16 years ago tonight, on Monday, January 9, 1995 “The Late Late Show” with host Tom Snyder premiered after David Letterman’s “Late Show” on CBS’s late night lineup. It would make Snyder the first and only person ever to follow both Johnny Carson and David Letterman on the late night schedule.
Tom Snyder previously hosted “Tomorrow” (aka “The Tomorrow Show”) on NBC from October 1973 until January 1982. It aired right after Johnny Carson’s “Tonight Show.” Both “Tomorrow” and Snyder’s version of “The Late Late Show” were unlike today’s post-11:30 talk shows. They had no audience and no band. They were talk shows, with the emphasis on TALK, although “Tomorrow” expanded its format in its later years. But let’s not talk about that disaster.
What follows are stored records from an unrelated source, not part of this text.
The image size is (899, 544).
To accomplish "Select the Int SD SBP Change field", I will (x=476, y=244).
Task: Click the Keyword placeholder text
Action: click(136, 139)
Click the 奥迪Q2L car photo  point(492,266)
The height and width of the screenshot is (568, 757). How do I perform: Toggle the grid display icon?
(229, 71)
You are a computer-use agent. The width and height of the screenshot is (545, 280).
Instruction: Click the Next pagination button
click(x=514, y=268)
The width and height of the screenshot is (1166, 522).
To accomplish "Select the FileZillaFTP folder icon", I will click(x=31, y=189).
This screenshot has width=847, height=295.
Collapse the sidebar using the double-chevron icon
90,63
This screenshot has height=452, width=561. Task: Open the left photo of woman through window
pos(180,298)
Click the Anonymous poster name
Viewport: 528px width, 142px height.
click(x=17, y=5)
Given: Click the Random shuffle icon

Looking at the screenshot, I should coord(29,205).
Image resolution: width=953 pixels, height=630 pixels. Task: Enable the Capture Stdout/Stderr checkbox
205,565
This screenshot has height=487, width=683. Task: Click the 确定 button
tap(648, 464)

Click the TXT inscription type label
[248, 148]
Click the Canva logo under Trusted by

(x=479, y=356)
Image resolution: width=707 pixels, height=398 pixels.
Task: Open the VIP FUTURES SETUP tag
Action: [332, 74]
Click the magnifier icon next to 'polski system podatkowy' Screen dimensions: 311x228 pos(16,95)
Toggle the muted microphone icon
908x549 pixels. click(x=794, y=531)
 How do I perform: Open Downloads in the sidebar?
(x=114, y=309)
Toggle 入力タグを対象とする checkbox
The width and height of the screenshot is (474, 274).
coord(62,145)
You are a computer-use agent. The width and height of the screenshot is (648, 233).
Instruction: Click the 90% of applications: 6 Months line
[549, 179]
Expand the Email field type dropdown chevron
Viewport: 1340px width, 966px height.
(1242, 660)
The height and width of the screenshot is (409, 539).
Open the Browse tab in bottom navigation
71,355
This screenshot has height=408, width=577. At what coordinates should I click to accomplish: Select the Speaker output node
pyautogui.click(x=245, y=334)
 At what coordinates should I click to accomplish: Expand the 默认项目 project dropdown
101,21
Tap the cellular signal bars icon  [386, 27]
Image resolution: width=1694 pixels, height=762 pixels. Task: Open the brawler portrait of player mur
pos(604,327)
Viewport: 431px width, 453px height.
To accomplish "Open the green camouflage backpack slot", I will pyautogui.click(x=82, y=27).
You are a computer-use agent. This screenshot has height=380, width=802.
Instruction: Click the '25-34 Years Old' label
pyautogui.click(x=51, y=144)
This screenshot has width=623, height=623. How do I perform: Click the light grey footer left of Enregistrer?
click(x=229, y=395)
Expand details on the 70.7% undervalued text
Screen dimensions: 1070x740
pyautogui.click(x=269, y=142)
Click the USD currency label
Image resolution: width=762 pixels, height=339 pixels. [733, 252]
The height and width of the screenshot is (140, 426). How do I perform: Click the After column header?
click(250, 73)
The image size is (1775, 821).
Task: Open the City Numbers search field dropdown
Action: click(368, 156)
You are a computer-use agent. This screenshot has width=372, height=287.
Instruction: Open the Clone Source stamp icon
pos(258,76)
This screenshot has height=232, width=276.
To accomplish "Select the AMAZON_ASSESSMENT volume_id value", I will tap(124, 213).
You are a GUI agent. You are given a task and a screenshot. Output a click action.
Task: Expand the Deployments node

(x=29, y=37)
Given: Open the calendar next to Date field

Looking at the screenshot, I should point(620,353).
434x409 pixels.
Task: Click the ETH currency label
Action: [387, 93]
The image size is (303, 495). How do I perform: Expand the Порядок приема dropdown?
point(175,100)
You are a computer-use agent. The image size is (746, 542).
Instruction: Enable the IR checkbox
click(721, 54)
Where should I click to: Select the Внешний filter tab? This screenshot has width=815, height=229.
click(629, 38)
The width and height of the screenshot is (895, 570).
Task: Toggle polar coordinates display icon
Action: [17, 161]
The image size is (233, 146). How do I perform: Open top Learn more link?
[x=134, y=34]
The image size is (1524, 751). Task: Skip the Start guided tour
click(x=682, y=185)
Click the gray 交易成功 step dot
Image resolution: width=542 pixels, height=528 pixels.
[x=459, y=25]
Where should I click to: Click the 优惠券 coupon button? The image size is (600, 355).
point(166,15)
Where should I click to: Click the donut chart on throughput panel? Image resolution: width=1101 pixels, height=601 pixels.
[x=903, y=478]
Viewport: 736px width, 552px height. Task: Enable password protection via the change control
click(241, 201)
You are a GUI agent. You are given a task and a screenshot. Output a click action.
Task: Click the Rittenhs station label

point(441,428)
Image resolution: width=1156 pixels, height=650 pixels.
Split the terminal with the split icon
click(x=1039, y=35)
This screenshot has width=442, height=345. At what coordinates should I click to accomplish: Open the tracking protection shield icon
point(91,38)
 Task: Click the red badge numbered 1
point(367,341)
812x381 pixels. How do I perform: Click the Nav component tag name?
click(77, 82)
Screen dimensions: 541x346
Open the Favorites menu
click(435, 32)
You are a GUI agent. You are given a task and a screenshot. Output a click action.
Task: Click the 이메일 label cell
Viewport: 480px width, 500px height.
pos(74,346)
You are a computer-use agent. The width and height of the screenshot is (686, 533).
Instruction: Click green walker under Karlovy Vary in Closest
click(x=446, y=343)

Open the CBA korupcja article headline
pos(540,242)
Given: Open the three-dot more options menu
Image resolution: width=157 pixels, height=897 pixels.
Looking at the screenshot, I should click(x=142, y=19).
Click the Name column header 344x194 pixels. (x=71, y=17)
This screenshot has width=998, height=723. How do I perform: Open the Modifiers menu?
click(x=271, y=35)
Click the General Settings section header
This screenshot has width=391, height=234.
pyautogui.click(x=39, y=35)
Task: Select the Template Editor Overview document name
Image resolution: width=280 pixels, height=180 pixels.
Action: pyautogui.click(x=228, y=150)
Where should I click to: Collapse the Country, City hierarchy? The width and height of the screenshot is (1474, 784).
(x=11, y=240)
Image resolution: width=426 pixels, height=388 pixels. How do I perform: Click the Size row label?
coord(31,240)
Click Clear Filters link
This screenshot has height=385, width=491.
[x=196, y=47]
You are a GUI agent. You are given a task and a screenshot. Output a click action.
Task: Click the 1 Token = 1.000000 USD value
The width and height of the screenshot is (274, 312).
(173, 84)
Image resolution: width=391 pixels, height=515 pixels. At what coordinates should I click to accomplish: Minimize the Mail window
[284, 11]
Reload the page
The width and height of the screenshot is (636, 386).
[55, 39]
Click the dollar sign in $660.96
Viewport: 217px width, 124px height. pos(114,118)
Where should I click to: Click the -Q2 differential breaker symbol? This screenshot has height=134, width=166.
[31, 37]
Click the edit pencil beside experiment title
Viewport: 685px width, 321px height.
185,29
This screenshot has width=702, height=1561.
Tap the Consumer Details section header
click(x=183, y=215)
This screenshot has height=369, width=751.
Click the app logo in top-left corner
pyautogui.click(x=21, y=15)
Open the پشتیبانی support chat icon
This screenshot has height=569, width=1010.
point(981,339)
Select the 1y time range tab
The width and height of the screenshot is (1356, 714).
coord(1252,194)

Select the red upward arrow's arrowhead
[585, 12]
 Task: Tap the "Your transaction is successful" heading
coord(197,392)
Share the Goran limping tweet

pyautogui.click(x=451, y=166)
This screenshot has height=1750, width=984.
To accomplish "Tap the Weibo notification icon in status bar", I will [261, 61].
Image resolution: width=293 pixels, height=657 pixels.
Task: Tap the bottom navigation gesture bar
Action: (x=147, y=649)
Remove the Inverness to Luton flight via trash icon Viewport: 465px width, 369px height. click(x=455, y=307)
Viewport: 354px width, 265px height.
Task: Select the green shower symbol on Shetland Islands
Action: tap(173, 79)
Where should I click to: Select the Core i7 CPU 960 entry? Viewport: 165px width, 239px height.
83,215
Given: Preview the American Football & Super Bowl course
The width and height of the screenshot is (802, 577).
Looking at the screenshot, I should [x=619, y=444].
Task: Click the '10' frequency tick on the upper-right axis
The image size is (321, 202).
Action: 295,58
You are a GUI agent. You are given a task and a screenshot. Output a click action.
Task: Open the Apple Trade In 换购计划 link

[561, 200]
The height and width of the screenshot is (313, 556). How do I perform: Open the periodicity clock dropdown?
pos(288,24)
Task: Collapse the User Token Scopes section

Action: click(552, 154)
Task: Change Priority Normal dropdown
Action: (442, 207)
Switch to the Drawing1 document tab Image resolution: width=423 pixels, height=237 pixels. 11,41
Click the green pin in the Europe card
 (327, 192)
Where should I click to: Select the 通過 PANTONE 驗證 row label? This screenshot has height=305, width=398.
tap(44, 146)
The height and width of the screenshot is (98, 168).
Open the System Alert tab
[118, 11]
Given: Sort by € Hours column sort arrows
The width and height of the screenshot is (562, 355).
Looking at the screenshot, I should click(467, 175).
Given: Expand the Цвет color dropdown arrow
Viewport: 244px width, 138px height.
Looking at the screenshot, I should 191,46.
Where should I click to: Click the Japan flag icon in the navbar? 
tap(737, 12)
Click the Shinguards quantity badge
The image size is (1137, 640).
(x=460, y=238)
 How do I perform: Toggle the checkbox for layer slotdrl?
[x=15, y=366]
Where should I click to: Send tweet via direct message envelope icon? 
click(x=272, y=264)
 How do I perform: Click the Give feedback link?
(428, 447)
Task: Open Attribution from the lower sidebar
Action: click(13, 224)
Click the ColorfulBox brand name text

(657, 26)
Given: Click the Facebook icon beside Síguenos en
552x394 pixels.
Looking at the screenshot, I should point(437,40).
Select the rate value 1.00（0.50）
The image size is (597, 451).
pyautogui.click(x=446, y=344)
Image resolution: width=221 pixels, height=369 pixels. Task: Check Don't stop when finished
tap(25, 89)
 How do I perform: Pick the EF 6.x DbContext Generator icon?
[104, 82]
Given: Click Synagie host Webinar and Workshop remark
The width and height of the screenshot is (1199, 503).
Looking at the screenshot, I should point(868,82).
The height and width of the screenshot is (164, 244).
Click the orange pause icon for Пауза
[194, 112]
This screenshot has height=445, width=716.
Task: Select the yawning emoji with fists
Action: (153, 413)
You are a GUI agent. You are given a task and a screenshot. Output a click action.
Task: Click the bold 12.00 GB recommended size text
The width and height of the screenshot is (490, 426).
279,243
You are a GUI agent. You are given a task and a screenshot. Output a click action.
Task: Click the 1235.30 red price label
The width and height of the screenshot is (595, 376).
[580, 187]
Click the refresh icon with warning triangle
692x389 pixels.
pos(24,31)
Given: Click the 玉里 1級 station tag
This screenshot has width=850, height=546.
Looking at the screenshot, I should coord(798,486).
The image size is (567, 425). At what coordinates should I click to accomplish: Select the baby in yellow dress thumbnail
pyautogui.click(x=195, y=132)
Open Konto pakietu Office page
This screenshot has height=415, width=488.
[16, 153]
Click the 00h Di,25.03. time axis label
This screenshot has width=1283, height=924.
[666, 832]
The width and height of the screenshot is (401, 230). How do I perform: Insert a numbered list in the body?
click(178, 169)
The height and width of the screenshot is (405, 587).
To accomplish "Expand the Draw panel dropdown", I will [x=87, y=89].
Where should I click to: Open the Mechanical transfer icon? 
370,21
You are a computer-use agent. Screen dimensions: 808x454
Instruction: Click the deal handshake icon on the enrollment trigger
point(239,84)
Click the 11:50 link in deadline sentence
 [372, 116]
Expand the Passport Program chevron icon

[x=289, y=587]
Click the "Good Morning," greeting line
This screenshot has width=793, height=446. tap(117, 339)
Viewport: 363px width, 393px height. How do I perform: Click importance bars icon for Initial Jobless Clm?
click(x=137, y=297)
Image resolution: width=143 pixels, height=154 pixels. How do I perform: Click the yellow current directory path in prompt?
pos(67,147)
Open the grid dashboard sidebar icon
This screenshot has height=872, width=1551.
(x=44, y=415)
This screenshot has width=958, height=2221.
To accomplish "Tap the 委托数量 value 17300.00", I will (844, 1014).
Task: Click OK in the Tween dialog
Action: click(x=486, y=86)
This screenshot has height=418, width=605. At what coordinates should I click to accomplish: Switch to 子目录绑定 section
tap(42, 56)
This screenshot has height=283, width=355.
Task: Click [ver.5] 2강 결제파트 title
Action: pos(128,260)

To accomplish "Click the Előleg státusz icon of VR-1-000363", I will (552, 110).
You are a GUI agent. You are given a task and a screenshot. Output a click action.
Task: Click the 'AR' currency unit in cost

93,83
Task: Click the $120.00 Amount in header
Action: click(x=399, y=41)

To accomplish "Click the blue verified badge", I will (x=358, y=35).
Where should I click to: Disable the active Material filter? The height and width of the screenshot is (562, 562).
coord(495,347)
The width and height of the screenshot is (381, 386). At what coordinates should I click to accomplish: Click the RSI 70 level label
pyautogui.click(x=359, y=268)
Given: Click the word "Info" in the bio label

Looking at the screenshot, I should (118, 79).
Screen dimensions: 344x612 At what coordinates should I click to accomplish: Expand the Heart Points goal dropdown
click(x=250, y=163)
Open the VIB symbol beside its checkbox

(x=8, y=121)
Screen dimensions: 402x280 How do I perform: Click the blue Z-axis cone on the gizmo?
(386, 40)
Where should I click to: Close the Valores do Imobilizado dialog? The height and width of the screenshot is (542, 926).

“Tomorrow” went off the air in 1982 partly to make room for “Late Night with David Letterman.” Perhaps that’s why Letterman selected Snyder to host the new program slated to run after his “Late Show” in 1995. “The Late Late Show” was, and still is, produced by Letterman’s company Worldwide Pants.
Snyder would host “The Late Late Show” until March 1999, when he was replaced by Craig Kilborn. Kilborn left the show in August 2004 and current host Craig Ferguson took over in January 2005.
CBS must have picked January 8th to premiere “The Late Late Show” because the network had had such good luck with the date 6 years earlier. That was when “The Pat Sajak Show” hit TV screens across America.